- WHAT THE TASK ASKS: Rewrite the records from the line containing "Image resolution: width=1501" through the line containing "will (x=1427, y=246).", inclusive, putting "date" in place of "calendar" and leaving everything else unchanged.

==== SUPPLIED DATA ====

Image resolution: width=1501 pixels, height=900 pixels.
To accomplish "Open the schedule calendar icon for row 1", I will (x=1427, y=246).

====
==== SUPPLIED DATA ====

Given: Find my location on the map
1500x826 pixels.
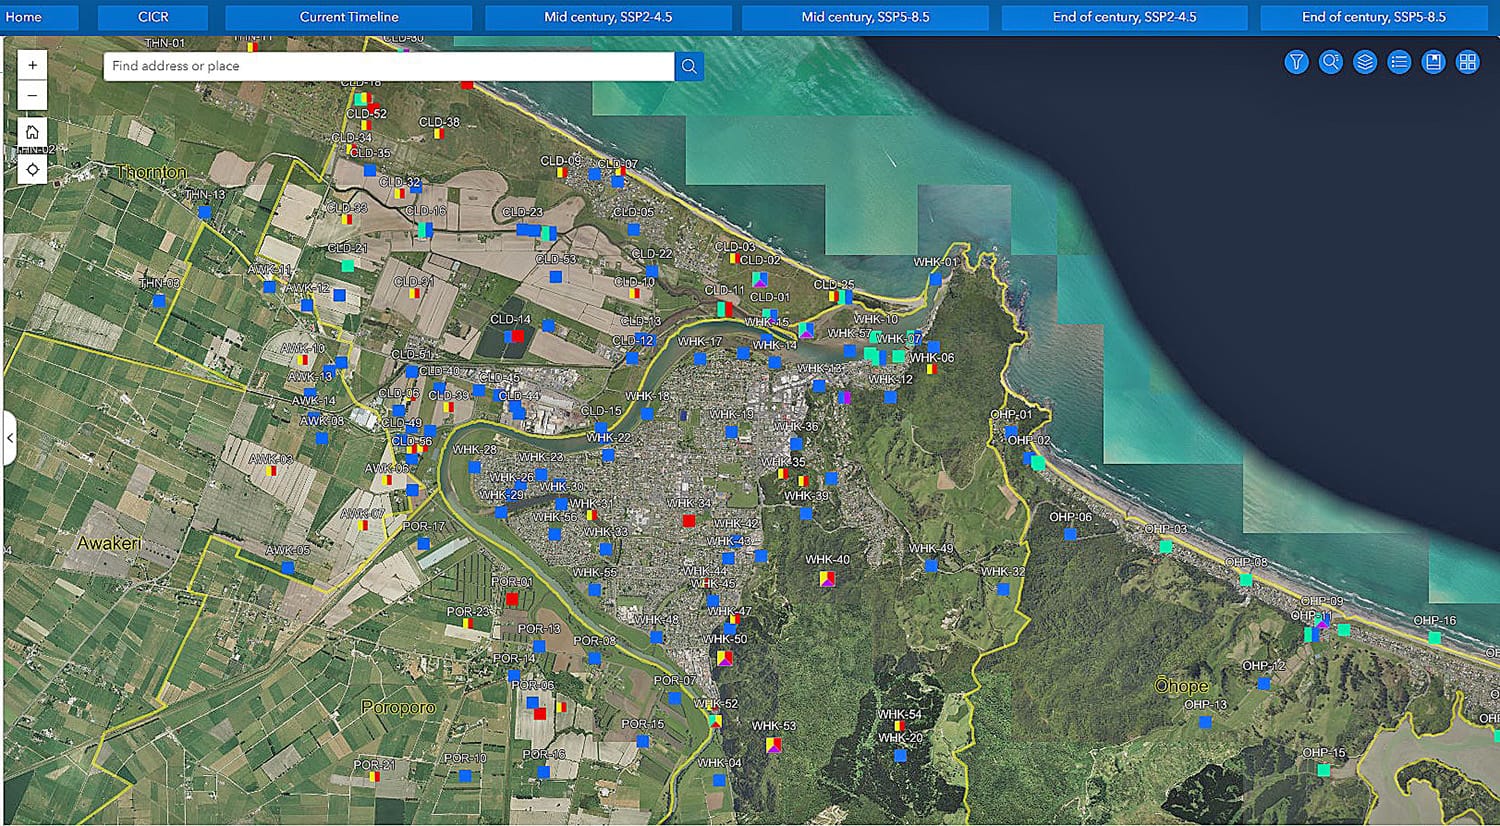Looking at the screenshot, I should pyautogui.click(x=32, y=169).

====

- EXPECTED OUTPUT:
Image resolution: width=1501 pixels, height=900 pixels.
To accomplish "Open the schedule date icon for row 1", I will (x=1427, y=246).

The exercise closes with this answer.